The Mechanism for International Criminal Tribunals, a body set up by the United Nations to tie the loose ends of the Rwandan (ICTR) and Yugoslav (ICTY) international tribunals, is still trying to get its footing right.
It would be an understatement to say it inherited an international mess that has refused to go away up to now.
When the Minister for Justice paid them a visit in Arusha this week, he gave them a far reaching message that needs some serious introspection on the part of the tribunal: The ICTR had some landmark achievements such as recognising that what happened in Rwanda was a genocide, and that rape and the media were used as weapons of war and genocide.

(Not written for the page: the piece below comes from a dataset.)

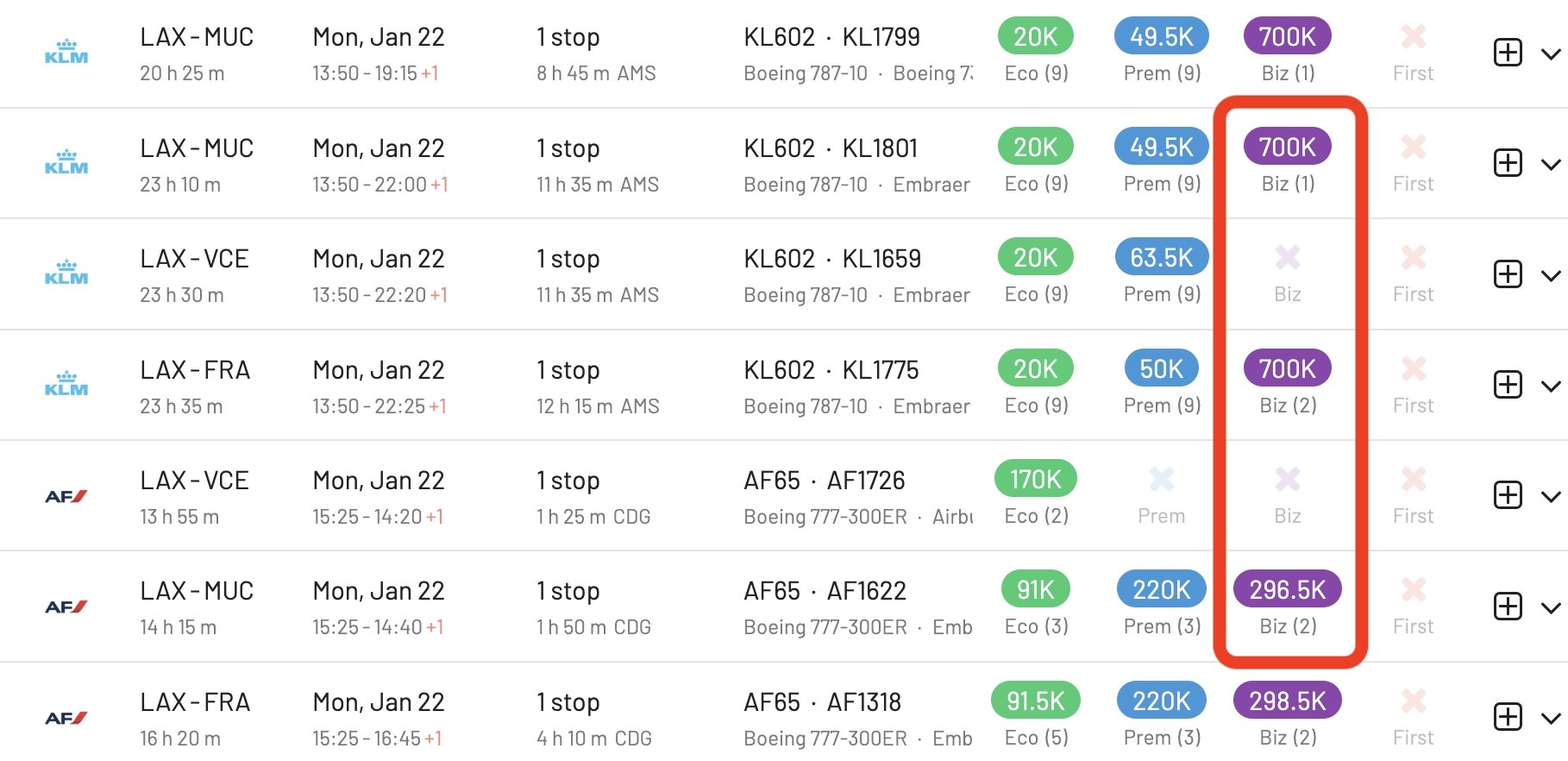1568x761 pixels.
Task: Expand the AF65 · AF1318 flight chevron
Action: tap(1550, 719)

On the other hand, it was the negative part that will come to haunt them more when the final bell rings, such as the degrading and insensitive treatment of witness Genocide survivors - especially by defence lawyers - which the tribunal allowed to go on unhindered.
Others were the early release of convicted génocidaires, acquittals on technicalities and allowing all those former suspects and convicts to continue with their denial campaigns unhindered in the safety of UN compounds.
It also goes without saying that the tribunal has mysteriously refused to turn over ICTR archives, most of which were provided by the Government and individuals.
Some Genocide victims might be able to find closure while others will continue to live with their demons in silence. But will those who cut corners, broke every rule with impunity to set free the worst monsters of the 20th century really look themselves in the mirror and see an innocent reflection?
It is up to the successors of the ICTR to choose what legacy they want to leave behind – either do the right thing or forever live with the sign of shame prominently etched on their forehead.